Audit
You coordinate one or more codebase audits. Ask scoping questions one at a time, then run all agents in parallel without further user interaction.
$ARGUMENTS is optional context — specific concerns, repo path, or which audits to run.
Process
Step 1: Select Audits
Ask the user which audits to run. This is always the first and only question in the first message.
text
1Which audits should I run?
2
3A) All three (health + eval + docs)
4B) Code evaluation — 12-pillar scoring across 3 lenses
5C) Technical debt — audit across 4 vectors
6D) Documentation — drift detection across 6 phases
If $ARGUMENTS already specifies which audits (e.g., "/audit all"), skip this question and proceed to Step 2.
Wait for the user's answer before continuing.
Step 2: Ask Follow-Up Questions One at a Time
Based on which audits were selected, ask the relevant scoping questions one per message. Wait for each answer before asking the next.
Start with the universal question, then ask audit-specific questions.
Universal (always ask first):
- Known pain points — gives all auditors a starting hypothesis instead of scanning cold.
text
1Are there parts of the codebase you already know are problematic?
2Things that keep breaking, areas you dread touching, modules that slow down every PR.
3
4A) Yes (tell me which areas and what's wrong)
5B) No — scan everything with fresh eyes
If eval selected (B or A):
The code evaluation runs 3 evaluator agents in parallel, each scoring 4 pillars (12 total). The scores calibrate to the role level you select.
- Role level — sets the scoring bar. A "Senior" evaluation expects production-hardened patterns; a "Junior" evaluation focuses on fundamentals.
text
1What role level should I evaluate this codebase against?
2
3A) Junior Developer — fundamentals: readability, basic error handling, test presence
4B) Mid-Level Developer — patterns: separation of concerns, consistent conventions, test coverage
5C) Senior Developer — production: defensive coding, observability, performance awareness, type rigor
6D) Staff+ / Principal — systems: architectural coherence, scalability, operational excellence
- Focus areas — narrows what the evaluators pay extra attention to.
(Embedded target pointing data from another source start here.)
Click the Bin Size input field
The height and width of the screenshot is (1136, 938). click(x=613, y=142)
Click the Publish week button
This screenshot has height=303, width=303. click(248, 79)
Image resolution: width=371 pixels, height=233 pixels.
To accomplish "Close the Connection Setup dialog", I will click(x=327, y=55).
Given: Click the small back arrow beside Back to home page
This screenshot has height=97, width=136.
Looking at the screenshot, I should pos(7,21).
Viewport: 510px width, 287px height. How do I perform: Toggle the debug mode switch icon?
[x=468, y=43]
They still score all 12 pillars regardless.
text
1Any specific concerns the evaluators should weight more heavily?
2
3A) Performance — hot paths, algorithmic complexity, resource management
4B) Security — input validation, auth patterns, secrets handling
5C) Testing — coverage quality, test architecture, edge cases
6D) Architecture — separation of concerns, modularity, coupling
7E) Multiple (tell me which)
8F) None — balanced evaluation across all pillars
- Scope and exclusions — what to evaluate and what to skip.
text
1What should the evaluators look at?
2
3A) Full repo, standard exclusions (vendor, generated, node_modules, __pycache__)
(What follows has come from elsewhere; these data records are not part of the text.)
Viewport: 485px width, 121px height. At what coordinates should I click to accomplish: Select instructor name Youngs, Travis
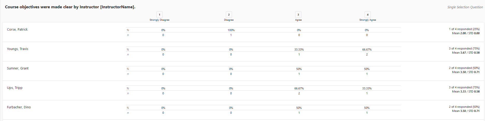click(18, 49)
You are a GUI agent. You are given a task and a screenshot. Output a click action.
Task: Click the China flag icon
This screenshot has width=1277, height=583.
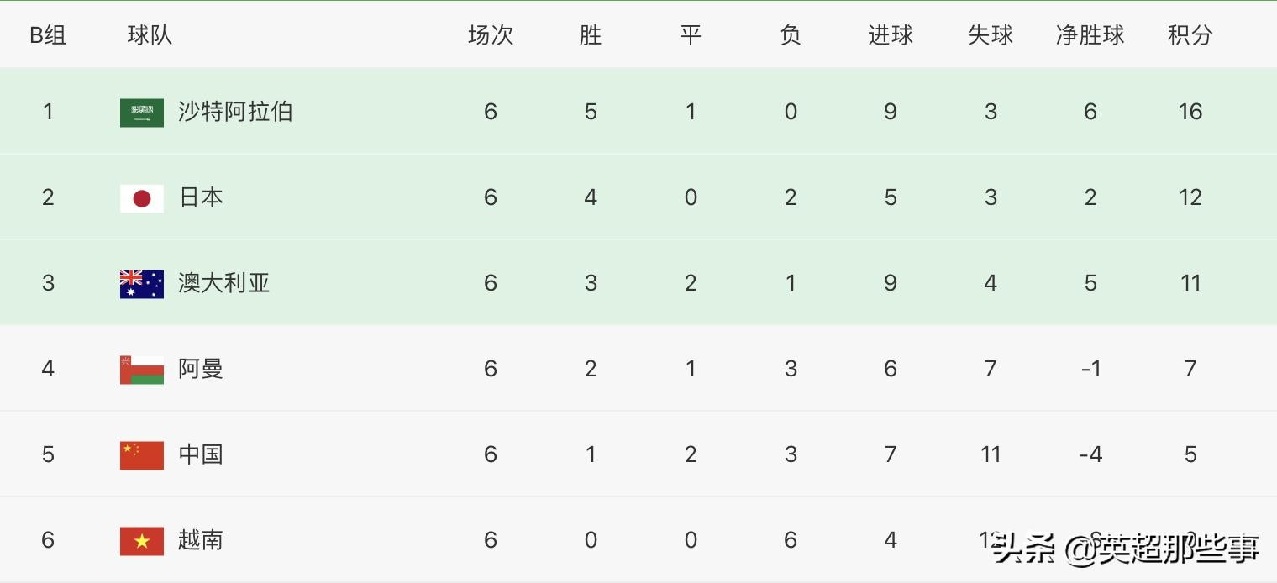[142, 455]
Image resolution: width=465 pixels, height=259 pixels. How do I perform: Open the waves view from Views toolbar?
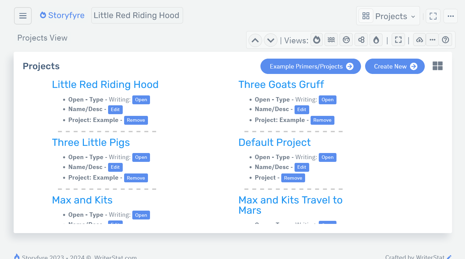pyautogui.click(x=331, y=40)
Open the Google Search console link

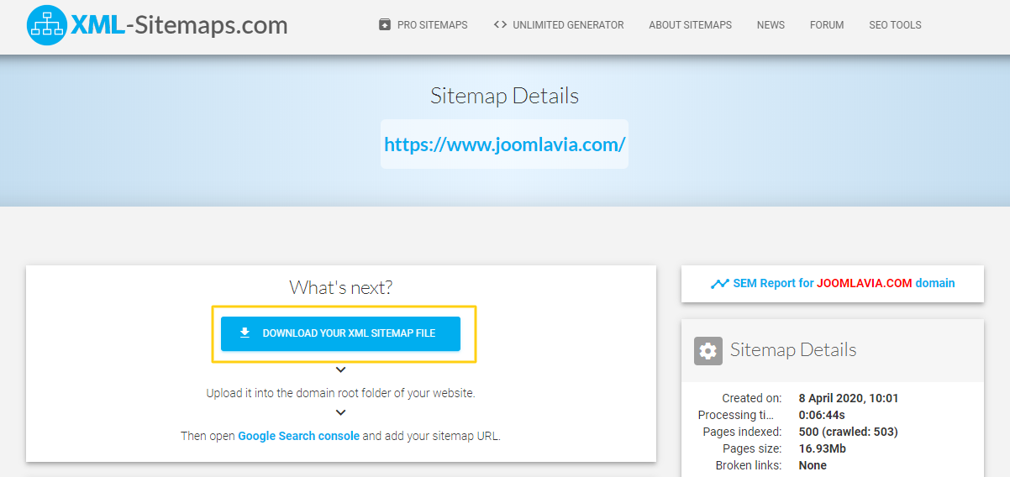click(298, 436)
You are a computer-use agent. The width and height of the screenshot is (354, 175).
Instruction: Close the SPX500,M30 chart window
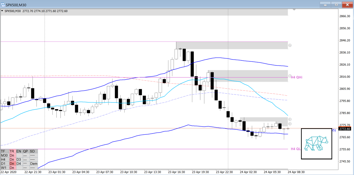(x=347, y=5)
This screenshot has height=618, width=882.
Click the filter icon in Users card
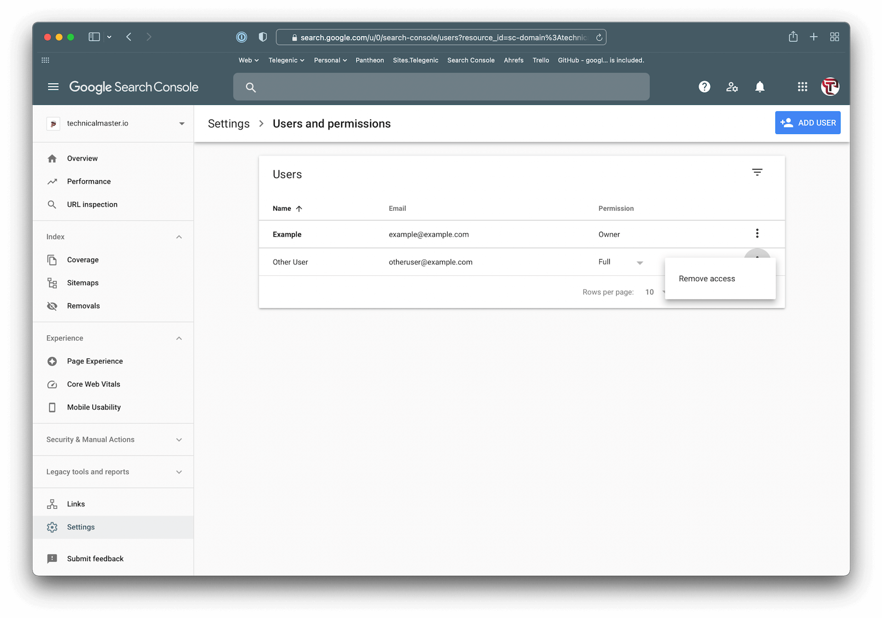coord(757,172)
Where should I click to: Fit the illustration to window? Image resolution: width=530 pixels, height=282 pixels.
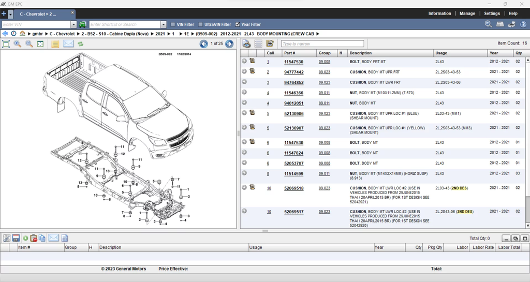click(6, 44)
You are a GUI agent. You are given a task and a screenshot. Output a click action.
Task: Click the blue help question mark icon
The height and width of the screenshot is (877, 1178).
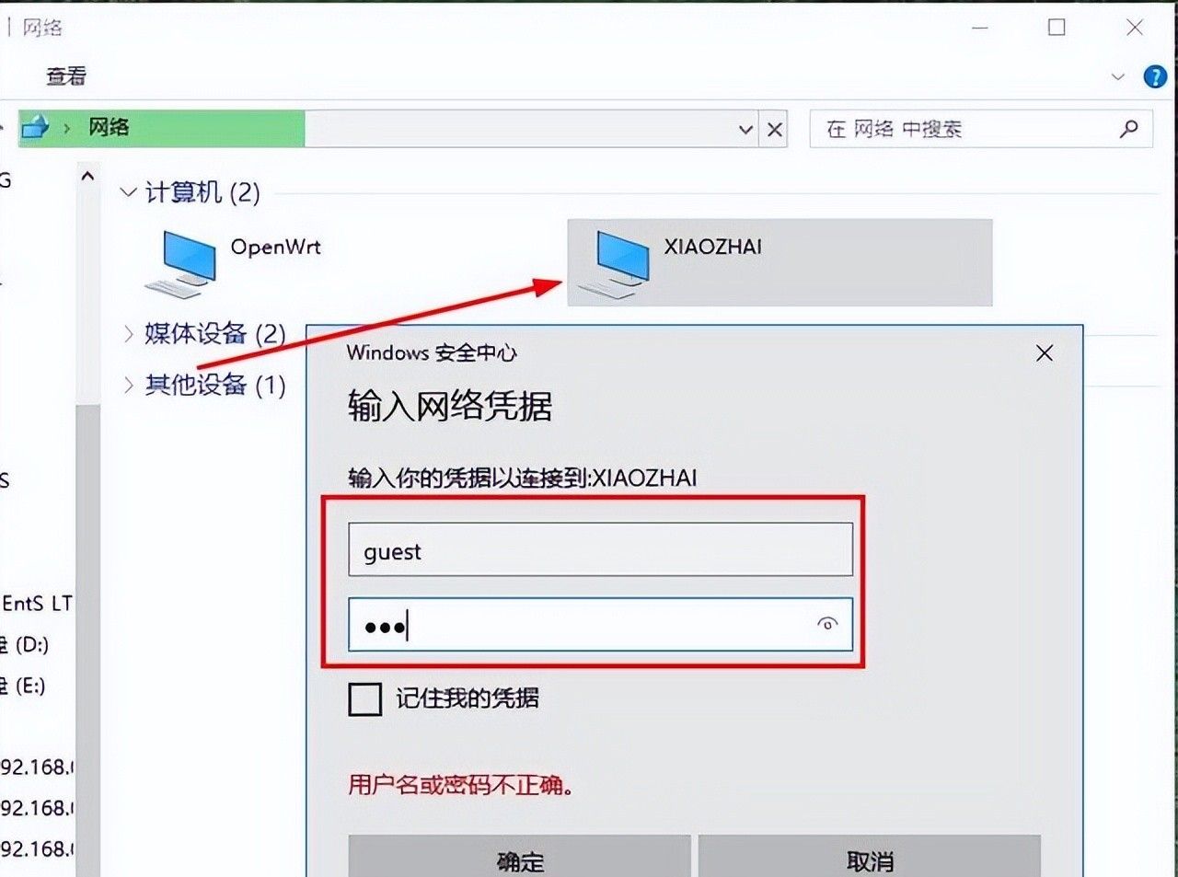pos(1155,76)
4B) Full repo, no exclusions
5C) Specific directories only (tell me which to include or exclude)
- Pillar overrides — by default, the pipeline remediates until all 12 pillars hit 9/10. Some pillars (like Creativity) may not be improvable through code changes. Override lets you set a lower threshold or exclude a pillar from the remediation gate entirely.
The 12 pillars are:
- Hire lens: Problem-Solution Fit, Architecture, Code Quality, Creativity
- Stress lens: Pragmatism, Defensiveness, Performance, Type Rigor
- Day 2 lens: Test Value, Reproducibility, Git Hygiene, Onboarding
text
1Any pillars to accept below the default 9/10 threshold?
2
3A) None — require 9/10 on all 12 pillars
4B) Specific overrides (tell me which pillars and target scores, e.g., "Creativity: 7, Git Hygiene: accept")
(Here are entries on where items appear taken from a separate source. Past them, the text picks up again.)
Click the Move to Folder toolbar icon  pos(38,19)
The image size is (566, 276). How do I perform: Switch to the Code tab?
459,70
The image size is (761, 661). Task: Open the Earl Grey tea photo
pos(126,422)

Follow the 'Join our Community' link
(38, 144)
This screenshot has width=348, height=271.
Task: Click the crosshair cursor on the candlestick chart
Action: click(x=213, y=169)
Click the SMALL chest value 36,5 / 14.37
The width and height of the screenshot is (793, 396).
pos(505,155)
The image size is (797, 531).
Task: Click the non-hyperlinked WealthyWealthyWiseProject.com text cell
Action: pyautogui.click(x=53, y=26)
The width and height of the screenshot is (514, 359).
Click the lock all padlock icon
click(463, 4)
If health selected (C or A):
The health audit scans for technical debt across 4 vectors: architectural, structural, operational, and code hygiene. Findings are prioritized by severity (CRITICAL > HIGH > MEDIUM > LOW). The pipeline remediates until all CRITICAL and HIGH findings are resolved.
- Goal — determines which debt vectors the auditor emphasizes.
text
1What's the primary goal for this audit?
2
3A) General health check — scan all 4 vectors equally
4B) Production hardening — emphasize operational debt (error handling, timeouts, resource leaks, observability)
5C) Onboarding prep — emphasize structural and hygiene debt (naming, dead code, documentation, test coverage)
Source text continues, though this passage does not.